### RECORDS SHOWN
******************************

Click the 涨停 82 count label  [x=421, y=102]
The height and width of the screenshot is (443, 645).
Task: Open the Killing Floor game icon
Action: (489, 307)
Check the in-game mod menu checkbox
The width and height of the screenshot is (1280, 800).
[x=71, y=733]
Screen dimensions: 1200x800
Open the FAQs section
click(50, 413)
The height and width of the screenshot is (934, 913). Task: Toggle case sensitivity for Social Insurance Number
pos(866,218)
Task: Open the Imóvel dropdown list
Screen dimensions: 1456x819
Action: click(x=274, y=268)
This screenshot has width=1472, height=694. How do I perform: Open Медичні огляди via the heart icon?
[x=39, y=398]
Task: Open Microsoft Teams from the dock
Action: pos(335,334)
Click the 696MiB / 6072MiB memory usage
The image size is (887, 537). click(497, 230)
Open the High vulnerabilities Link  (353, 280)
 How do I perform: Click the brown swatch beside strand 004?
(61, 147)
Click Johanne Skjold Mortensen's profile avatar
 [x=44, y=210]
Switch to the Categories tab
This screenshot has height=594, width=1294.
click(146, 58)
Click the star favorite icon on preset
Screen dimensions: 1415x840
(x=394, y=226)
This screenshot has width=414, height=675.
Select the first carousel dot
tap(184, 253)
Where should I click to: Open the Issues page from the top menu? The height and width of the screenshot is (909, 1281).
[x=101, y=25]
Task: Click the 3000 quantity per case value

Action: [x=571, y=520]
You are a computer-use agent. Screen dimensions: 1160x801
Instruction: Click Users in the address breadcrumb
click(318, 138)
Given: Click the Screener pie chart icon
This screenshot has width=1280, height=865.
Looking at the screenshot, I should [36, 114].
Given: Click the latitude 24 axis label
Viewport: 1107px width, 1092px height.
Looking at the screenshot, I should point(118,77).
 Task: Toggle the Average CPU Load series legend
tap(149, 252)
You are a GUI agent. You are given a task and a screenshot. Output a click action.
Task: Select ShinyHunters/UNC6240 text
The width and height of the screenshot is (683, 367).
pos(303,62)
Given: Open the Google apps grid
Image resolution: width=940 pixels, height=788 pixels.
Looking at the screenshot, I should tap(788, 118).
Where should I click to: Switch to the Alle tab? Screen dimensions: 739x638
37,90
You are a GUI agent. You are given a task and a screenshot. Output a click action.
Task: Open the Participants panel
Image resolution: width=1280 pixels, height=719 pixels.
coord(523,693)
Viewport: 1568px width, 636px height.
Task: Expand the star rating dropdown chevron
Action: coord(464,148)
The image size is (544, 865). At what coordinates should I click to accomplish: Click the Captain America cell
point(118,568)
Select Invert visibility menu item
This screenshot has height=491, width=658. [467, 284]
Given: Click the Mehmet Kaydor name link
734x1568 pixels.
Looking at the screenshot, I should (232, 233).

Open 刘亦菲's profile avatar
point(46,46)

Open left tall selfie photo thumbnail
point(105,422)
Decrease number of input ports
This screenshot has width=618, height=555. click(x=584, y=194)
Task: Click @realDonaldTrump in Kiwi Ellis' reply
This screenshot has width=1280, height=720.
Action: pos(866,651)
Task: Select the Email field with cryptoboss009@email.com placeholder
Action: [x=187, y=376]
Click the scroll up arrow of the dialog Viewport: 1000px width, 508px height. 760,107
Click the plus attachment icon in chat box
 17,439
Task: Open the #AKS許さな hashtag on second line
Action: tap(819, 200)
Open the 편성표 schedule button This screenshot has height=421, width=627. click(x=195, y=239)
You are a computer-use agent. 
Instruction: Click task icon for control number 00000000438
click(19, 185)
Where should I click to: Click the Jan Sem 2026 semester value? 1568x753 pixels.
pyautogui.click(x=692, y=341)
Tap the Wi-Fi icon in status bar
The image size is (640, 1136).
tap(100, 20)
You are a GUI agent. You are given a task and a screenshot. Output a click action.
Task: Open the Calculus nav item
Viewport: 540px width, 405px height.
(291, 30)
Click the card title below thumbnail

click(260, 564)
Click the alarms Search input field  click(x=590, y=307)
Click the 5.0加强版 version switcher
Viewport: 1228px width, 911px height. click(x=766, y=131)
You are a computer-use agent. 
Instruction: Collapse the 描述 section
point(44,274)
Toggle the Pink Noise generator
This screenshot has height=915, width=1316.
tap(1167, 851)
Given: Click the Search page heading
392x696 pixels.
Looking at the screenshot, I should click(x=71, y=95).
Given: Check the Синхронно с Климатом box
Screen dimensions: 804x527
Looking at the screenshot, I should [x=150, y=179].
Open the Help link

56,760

******************************

### WORK INSTRUCTIONS
In the listing above, find the line with "Image resolution: width=1280" and the line with "Given: Check the Синхронно с Климатом box"; output exactly those lines and all lines between them.

### WRITTEN RESPONSE
Image resolution: width=1280 pixels, height=719 pixels.
coord(523,693)
Viewport: 1568px width, 636px height.
Task: Expand the star rating dropdown chevron
Action: coord(464,148)
The image size is (544, 865). At what coordinates should I click to accomplish: Click the Captain America cell
point(118,568)
Select Invert visibility menu item
This screenshot has height=491, width=658. [467, 284]
Given: Click the Mehmet Kaydor name link
734x1568 pixels.
Looking at the screenshot, I should (232, 233).

Open 刘亦菲's profile avatar
point(46,46)

Open left tall selfie photo thumbnail
point(105,422)
Decrease number of input ports
This screenshot has width=618, height=555. click(x=584, y=194)
Task: Click @realDonaldTrump in Kiwi Ellis' reply
This screenshot has width=1280, height=720.
Action: pos(866,651)
Task: Select the Email field with cryptoboss009@email.com placeholder
Action: [x=187, y=376]
Click the scroll up arrow of the dialog Viewport: 1000px width, 508px height. 760,107
Click the plus attachment icon in chat box
 17,439
Task: Open the #AKS許さな hashtag on second line
Action: tap(819, 200)
Open the 편성표 schedule button This screenshot has height=421, width=627. click(x=195, y=239)
You are a computer-use agent. 
Instruction: Click task icon for control number 00000000438
click(19, 185)
Where should I click to: Click the Jan Sem 2026 semester value? 1568x753 pixels.
pyautogui.click(x=692, y=341)
Tap the Wi-Fi icon in status bar
The image size is (640, 1136).
tap(100, 20)
You are a GUI agent. You are given a task and a screenshot. Output a click action.
Task: Open the Calculus nav item
Viewport: 540px width, 405px height.
(291, 30)
Click the card title below thumbnail

click(260, 564)
Click the alarms Search input field  click(x=590, y=307)
Click the 5.0加强版 version switcher
Viewport: 1228px width, 911px height. click(x=766, y=131)
You are a computer-use agent. 
Instruction: Collapse the 描述 section
point(44,274)
Toggle the Pink Noise generator
This screenshot has height=915, width=1316.
tap(1167, 851)
Given: Click the Search page heading
392x696 pixels.
Looking at the screenshot, I should click(x=71, y=95).
Given: Check the Синхронно с Климатом box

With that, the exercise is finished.